3.4. The question primarily here is as to whether Officer in-charge can refuse to register an FIR even if the information discloses a cognizable offence. Section-154 does not say so. Rather its language is mandatory in character as “shall” has been used. The issue was under consideration of a constitution bench of Supreme Court in Lalita Kumari vs State of UP 2014 (2) SCC 1 wherein it mandated that once it is found that information so given discloses a cognizable offence, there remains no discretion with the police not to register an FIR. Though certain categories were carved out for a justifiable preliminary inquiry due complexity but even that exception was no on merits but in respect of finding the nature of information as to whether it discloses cognizable offence or not. It is clear that in no case the police can refuse to register FIR once it has found that the information shows cognizable offence. Neither Section-154 nor the Lalita Kumari case ever said that police can refuse to register FIR of a cognizable offence on he basis of machinery provided for cognizance, inquiry, trial etc.
4. It is at this stage that the actual problem arises which is being debated now a days in the legal circle. Argument is that offence under Section-188 IPC is a specified offence procedurally envisaged in Section-195 CrPC and therefore, unless the requirements thereof are satisfied, no action can be initiated against any individual. To understand the scope of the provision in true sense, we need to go through the same carefully. Section-195(1) CrPC to the relevant extent reads as “No Court shall take cognizance- (a) (i) of any offence punishable under sections 172 to 188 (both inclusive) of the Indian Penal Code (45 of 1860 )………… except on the complaint in writing of the public servant concerned or of some other public servant to whom he is administratively subordinate”.
4.1. What is being emphasized is that a court is precluded from taking cognizance of offence under Sectoin-188 unless the public servant or his superior files a complaint in writing for the violation and therefore, the police cannot initiate an action by registering FIR & investigating the matter.
4.2. The emphasis so claimed is rather attractive at first glance but losses its merit once proper scope of the provision is ascertained. Code of Criminal Procedure has defined the terms inquiry and investigation but has not said anything about the terms cognizance and trial. For our present purpose, the terms investigation and cognizance are relevant, former is a defined term whereas later is not so defined.

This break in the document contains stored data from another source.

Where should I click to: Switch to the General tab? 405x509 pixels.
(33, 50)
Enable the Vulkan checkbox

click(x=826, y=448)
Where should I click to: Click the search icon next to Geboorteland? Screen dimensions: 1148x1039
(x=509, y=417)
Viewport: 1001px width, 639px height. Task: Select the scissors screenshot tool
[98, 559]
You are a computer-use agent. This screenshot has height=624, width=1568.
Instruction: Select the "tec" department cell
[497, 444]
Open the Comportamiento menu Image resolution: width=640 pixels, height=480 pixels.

Investigation has been defined as proceeding conducted for collecting evidence and it specifically has excluded the activities of a Magistrate. Supreme Court has repeatedly indicated that cognizance is concerned with a Magistrate/Court when it applies its mind for proceeding further in matter of an offence. It is therefore clear that investigation and cognizance are different terms having different meaning and apply at different stages.
4.3. Section-195 CrPC creates an embargo on the court from taking cognizance. It does not talk about action of police or power of a police officer. At what stage, the embargo of Section- 195 will come is very significant. If its applicability can be invoked even prior to the stage of cognizance, we can talk about the impact on investigation; otherwise, it cannot infringe the powers of police during investigation of an offence.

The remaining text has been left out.